In late September, Cyprus’ Energy minister, Yiorgos Lakkotrypis, and Egypt’s minister of mineral resources, Tarek el-Molla, signed a major agreement for transport of Cypriot natural gas to Egypt for consumption and re-export. They also agreed to speed talks on construction of a pipeline linking the countries.

“Cooperation in the oil and gas sector between the two countries will enhance relations between Cyprus and Egypt,” the two ministers said in a statement. “And [it] will also further unlock and promote the potential of the eastern Mediterranean as a whole.”

For weary observers of the Levant, the agreement—further discussed in mid-October by the leaders of Egypt, Cyprus and Greece at a top-level meeting in Cairo, where cooperation in energy, agriculture, tourism, shipping and commerce was also reviewed—came as something of a relief.
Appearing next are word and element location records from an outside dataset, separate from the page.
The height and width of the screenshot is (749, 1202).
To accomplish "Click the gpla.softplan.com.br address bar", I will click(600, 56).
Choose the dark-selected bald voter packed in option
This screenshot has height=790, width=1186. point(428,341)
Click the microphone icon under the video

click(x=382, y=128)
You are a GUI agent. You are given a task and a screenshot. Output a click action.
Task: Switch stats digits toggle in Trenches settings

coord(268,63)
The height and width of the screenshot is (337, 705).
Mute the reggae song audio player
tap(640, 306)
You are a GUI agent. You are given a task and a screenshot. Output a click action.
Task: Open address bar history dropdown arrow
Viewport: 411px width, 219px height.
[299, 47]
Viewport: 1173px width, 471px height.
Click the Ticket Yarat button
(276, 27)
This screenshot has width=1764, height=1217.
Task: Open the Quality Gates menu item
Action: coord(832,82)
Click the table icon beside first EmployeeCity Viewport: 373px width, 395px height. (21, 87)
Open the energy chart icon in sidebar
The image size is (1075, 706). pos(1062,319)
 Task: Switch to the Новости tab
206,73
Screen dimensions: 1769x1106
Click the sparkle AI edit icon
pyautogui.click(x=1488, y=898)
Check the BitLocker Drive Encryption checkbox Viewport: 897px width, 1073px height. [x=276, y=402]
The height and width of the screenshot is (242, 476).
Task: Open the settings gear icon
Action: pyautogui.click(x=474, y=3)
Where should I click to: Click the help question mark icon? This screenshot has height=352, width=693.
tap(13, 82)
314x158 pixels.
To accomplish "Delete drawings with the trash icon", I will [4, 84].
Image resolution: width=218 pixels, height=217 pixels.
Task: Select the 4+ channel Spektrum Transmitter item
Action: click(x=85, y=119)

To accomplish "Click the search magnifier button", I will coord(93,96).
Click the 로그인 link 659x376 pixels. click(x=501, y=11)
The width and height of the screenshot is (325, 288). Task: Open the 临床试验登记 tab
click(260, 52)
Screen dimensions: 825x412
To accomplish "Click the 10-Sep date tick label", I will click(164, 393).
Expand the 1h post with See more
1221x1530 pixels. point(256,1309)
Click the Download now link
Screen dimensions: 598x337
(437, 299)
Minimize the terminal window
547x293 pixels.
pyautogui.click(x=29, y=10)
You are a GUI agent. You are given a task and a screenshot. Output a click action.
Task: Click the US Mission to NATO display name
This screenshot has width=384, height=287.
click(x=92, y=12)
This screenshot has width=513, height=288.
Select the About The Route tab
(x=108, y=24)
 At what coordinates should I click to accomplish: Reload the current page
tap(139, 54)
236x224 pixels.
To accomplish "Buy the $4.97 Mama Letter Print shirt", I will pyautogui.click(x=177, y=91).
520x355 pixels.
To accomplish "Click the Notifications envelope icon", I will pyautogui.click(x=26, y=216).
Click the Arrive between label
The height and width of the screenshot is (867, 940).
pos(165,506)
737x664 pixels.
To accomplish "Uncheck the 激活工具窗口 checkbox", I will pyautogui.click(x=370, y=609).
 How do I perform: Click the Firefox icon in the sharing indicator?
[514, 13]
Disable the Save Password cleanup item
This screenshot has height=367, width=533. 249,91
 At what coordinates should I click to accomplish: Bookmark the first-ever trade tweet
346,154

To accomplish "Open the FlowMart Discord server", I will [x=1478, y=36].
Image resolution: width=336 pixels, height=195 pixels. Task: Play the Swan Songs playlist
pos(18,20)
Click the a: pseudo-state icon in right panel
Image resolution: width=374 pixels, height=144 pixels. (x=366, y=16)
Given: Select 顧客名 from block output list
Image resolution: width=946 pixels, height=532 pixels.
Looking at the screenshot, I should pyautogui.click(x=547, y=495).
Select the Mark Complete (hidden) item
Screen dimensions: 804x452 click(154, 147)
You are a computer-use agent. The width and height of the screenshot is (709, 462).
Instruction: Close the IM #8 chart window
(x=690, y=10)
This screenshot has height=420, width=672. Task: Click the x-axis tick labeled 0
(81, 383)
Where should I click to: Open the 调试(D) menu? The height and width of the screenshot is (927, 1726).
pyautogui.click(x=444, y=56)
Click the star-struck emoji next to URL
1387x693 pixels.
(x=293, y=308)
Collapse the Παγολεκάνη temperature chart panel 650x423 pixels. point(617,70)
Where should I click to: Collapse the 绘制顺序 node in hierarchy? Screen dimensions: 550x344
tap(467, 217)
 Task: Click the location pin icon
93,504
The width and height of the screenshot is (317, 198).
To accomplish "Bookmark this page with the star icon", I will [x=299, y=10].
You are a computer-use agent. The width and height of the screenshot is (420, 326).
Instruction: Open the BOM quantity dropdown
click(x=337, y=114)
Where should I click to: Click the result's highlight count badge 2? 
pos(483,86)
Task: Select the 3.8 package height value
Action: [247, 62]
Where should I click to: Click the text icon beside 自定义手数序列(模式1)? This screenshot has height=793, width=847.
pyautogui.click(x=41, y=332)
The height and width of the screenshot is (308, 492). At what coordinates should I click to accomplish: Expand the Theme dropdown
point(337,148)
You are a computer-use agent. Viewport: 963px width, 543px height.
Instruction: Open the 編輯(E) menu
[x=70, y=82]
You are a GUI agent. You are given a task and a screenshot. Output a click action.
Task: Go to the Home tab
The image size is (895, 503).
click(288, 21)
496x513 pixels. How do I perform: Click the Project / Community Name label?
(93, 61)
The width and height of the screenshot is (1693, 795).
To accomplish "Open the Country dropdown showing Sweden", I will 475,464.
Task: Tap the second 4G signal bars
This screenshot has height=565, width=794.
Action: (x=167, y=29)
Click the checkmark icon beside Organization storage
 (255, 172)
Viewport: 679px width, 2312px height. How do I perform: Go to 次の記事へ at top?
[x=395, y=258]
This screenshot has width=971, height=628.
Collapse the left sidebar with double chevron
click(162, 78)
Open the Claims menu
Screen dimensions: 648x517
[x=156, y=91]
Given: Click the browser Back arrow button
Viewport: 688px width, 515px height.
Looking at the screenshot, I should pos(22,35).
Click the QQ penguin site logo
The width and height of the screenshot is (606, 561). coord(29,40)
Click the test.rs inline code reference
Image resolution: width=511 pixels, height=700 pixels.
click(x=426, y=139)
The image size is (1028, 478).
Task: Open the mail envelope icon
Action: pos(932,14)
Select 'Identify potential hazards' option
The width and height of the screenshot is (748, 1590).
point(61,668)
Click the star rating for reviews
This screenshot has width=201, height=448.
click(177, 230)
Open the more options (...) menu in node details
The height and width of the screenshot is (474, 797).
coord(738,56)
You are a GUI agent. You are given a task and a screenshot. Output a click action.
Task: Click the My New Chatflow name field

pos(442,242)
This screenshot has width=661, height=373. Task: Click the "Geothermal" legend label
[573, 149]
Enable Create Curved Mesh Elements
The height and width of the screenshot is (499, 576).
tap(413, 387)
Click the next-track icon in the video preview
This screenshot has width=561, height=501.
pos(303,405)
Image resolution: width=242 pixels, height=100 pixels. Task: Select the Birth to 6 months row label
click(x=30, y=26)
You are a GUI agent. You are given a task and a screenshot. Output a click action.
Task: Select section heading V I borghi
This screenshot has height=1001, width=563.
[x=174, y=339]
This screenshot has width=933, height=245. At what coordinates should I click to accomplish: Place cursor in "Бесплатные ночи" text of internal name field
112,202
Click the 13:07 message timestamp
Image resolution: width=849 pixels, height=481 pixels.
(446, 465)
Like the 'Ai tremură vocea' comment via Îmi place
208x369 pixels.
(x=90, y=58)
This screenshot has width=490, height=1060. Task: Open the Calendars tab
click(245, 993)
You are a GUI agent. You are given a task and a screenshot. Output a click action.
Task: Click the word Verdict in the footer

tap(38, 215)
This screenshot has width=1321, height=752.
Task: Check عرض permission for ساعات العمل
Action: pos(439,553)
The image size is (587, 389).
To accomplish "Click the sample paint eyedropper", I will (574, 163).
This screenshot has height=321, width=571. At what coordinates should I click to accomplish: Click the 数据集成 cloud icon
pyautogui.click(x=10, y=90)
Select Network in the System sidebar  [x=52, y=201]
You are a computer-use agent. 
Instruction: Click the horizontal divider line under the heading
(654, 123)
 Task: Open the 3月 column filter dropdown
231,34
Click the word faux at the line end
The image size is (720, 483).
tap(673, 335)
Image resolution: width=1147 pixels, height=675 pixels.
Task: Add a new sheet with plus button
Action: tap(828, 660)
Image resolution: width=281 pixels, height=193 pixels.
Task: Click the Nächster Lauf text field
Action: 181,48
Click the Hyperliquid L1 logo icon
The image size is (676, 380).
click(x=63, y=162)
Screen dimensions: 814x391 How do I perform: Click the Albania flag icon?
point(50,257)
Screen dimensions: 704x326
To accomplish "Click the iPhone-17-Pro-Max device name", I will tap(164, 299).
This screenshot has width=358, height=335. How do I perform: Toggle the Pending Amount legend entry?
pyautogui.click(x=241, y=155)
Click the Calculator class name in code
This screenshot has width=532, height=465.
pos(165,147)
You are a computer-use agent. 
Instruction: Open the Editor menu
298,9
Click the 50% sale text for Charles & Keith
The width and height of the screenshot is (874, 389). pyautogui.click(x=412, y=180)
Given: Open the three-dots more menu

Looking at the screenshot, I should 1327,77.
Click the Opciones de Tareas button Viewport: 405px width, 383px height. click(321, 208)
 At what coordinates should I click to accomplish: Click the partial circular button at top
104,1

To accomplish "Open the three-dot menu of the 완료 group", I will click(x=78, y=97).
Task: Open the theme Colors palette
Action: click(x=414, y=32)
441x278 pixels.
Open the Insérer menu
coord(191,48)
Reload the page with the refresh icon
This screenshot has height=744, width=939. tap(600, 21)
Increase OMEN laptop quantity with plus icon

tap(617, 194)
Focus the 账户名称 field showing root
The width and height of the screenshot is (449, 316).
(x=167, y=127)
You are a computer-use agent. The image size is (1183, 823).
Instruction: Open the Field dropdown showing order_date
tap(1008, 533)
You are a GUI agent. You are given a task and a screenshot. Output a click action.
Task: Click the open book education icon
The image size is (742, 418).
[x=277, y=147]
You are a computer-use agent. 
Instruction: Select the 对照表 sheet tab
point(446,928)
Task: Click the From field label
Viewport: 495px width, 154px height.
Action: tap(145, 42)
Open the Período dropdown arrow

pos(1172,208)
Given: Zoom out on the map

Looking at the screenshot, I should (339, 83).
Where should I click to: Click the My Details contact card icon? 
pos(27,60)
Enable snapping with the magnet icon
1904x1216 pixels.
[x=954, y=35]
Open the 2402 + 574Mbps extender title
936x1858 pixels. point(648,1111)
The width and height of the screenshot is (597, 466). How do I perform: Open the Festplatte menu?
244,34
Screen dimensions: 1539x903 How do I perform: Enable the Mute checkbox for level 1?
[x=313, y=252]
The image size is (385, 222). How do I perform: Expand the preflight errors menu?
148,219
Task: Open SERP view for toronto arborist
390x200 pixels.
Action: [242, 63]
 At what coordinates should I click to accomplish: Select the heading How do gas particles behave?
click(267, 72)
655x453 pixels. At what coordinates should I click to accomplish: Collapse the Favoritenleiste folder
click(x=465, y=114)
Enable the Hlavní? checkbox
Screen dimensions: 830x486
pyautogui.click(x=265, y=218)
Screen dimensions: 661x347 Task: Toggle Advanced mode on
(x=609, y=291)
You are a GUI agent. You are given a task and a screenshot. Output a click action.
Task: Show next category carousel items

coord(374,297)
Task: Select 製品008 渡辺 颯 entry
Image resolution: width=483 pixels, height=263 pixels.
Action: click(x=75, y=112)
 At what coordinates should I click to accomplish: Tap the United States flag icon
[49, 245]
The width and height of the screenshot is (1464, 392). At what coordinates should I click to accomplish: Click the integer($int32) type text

Much like last year—and one might say, the year before—these are grim times for the Levant.

“It is impossible to view the Levant right now outside the context of the Syrian war,” says Ayham Kamel, senior analyst for the Levant at Eurasia Group. “There can be no hope of a return to stability until there is some sort of resolution to the conflict.”  The good news—that the terrorist group Daesh (or ISIL) has been losing both territory and manpower—has been overshadowed by Russia’s growing involvement in support of the Assad regime. Fighting in Aleppo and other areas shows little sign of abating, while efforts to mediate a ceasefire have stumbled.

Syria’s economy is in ruins. According to a recent report by the Fitch Group, the economy contracted 25% each year in 2012 and 2013. All components of GDP have continued to contract, especially exports (with most of the country’s oil infrastructure either destroyed or immobilized), which have lost 80% of their value. The economy is expected to contract by at least a further 4% a year going forward; its overall size is expected to be about what it was in the early 1990s by 2020.